GatlingX | Blog
Posts
Hackbot: Unlocking Human-Level Vulnerability Detection with AI

Hackbot: Unlocking Human-Level Vulnerability Detection with AI

35% (Hackbot) vs 28% (Top 10% Security Researchers) - How hackbots are on a trajectory to increase trust and product velocity for your project

Dimitrios Karkoulis
February 06, 2025

Takeaways

We document our process for comparing our hackbot performance of 35% to the top 10% of the auditors, with an average findings ratio of 28%.
We use human data from 63 past foundry-based Code4Rena contests as a comparison, assessing 139 top 10% performers out of 1394 total participants against our hackbot, focusing on high and medium vulnerabilities.
The codebase used to evaluate this human vs hackbot comparison can be found in this repository.

Comparing average findings ratio between top 10% human security researcher vs our hackbot on historical backtests on Code4Rena.

Introducing Hackbot: Human-Level Autonomous Solidity Hacker

Hackbot, the world’s most capable AI agent at finding vulnerabilities, is GatlingX’s latest innovation in AI-driven vulnerability discovery. It is designed to emulate the cognitive processes of human security researchers, allowing it to tackle complex vulnerabilities with unprecedented accuracy and efficiency.

Information provided
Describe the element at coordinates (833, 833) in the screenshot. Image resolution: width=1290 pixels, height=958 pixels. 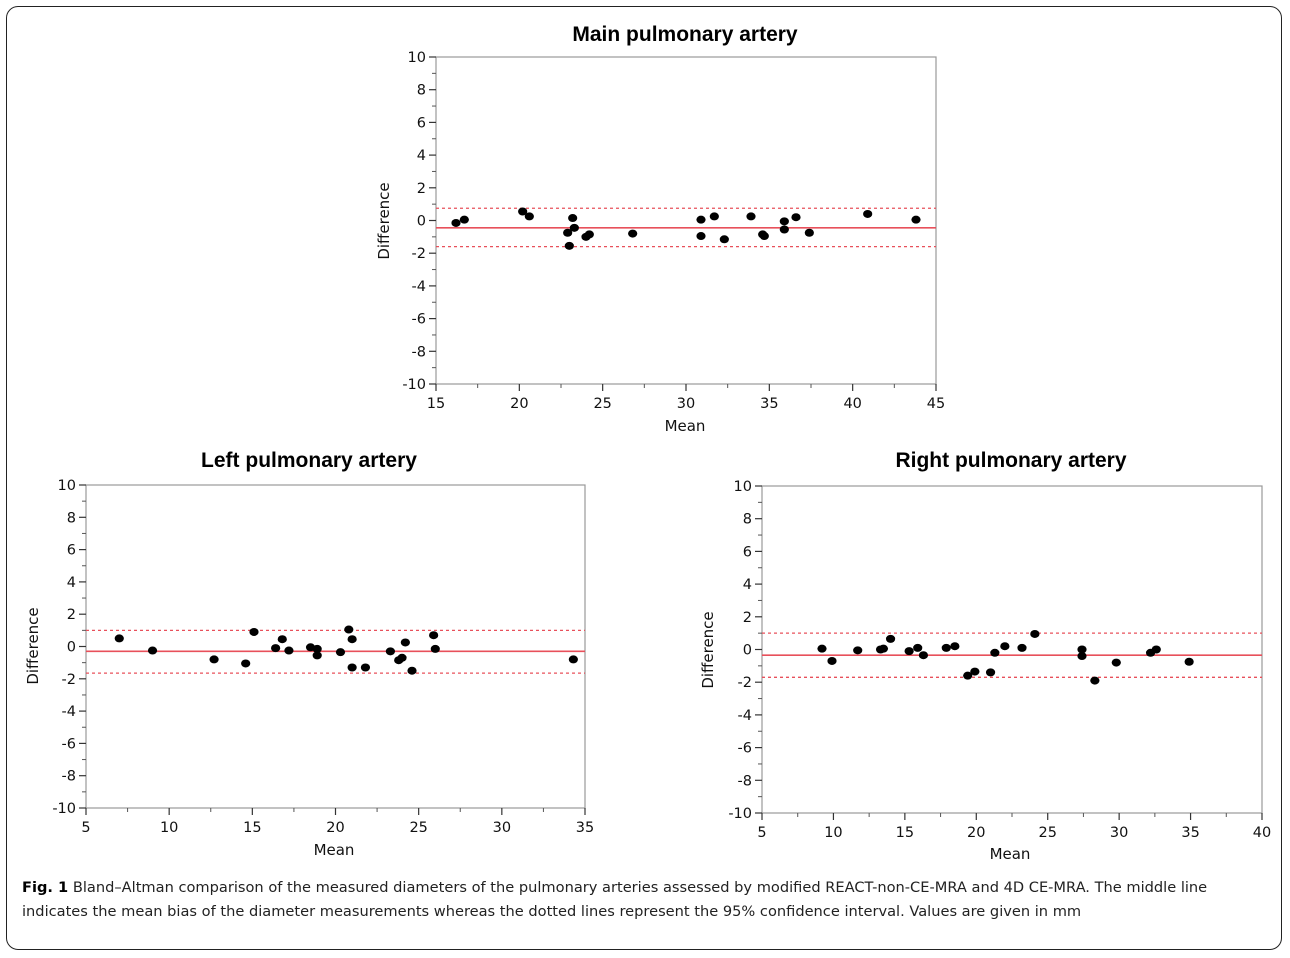
I see `x-tick-label: 10` at that location.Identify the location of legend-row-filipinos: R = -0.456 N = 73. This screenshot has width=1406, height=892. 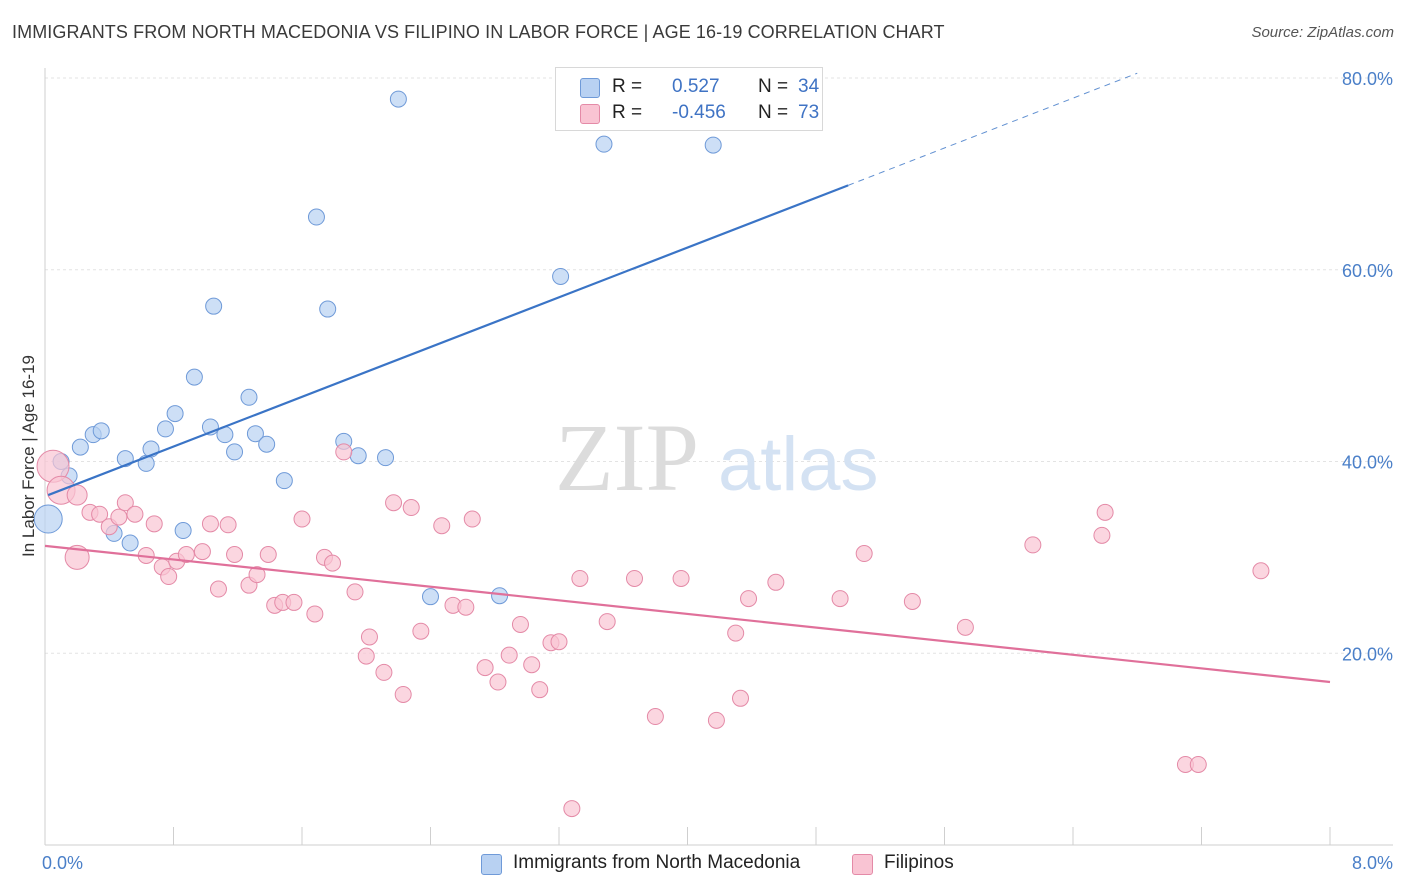
(700, 113).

About this exercise
Transcribe the Hackbot blog post word for word, everything from "The codebase used" down to "accuracy and efficiency.".

Written response
The codebase used to evaluate this human vs hackbot comparison can be found in this repository.

Comparing average findings ratio between top 10% human security researcher vs our hackbot on historical backtests on Code4Rena.

Introducing Hackbot: Human-Level Autonomous Solidity Hacker

Hackbot, the world’s most capable AI agent at finding vulnerabilities, is GatlingX’s latest innovation in AI-driven vulnerability discovery. It is designed to emulate the cognitive processes of human security researchers, allowing it to tackle complex vulnerabilities with unprecedented accuracy and efficiency.